İkinci köylü girer çıkar;
- Ben de klasik müzik çaldı, sakin sakin sıçtım, der.
Üçüncü köylü girer çıkar, bakarlar ki üstü başı bok içinde derler ki;
- Ne bu hâlin?
O da der ki;
- İçerde istiklal marşı çaldı ayakta sıçmak zorunda kaldım...
Doğu illerindeki bir ağanın en büyük zevki, kar üzerine çişiyle imzasını atmakmış. Bu nedenle kar yağmaya başladığı andan itibaren köyde hayvanlar dahil hiç kimse sokağa çıkamazmış. kar biraz kalınlaşınca, ağa sırtına kürkünü giyer ve köy meydanına gelirmiş. Yanında da en yakın yardımcısı Haso. Ağa sırtını köye doğru döner sonra sorarmış:
- Ula Haso, ahali bakiy mi? Haso cevap verirmiş:
- Evet ağam, hepisi de bir olmuş, pencerelerden bakir.

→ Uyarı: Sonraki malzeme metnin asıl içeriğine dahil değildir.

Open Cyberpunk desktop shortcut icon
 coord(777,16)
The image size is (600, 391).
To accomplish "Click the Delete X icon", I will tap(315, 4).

Ağa çisiyle karın üzerine imzasını atarmış Abdullah Cizrelioğlu. Sonra da bir nokta koyarmış ve sorarmış:
- Hala bakirler mi?
- He ağam, hem bakirler hem de çılgın gibim alkıslirler.
Her sene ayni tören sürermiş. Aradan 7 yıl geçmiş. Ağa yine, kar tuttuktan sonra, çıkmış köy meydanına. Sormuş Hasoya:
- Ahali bakir mi?
- He ağam, bakirler, köpekler, kediler bile camdadır.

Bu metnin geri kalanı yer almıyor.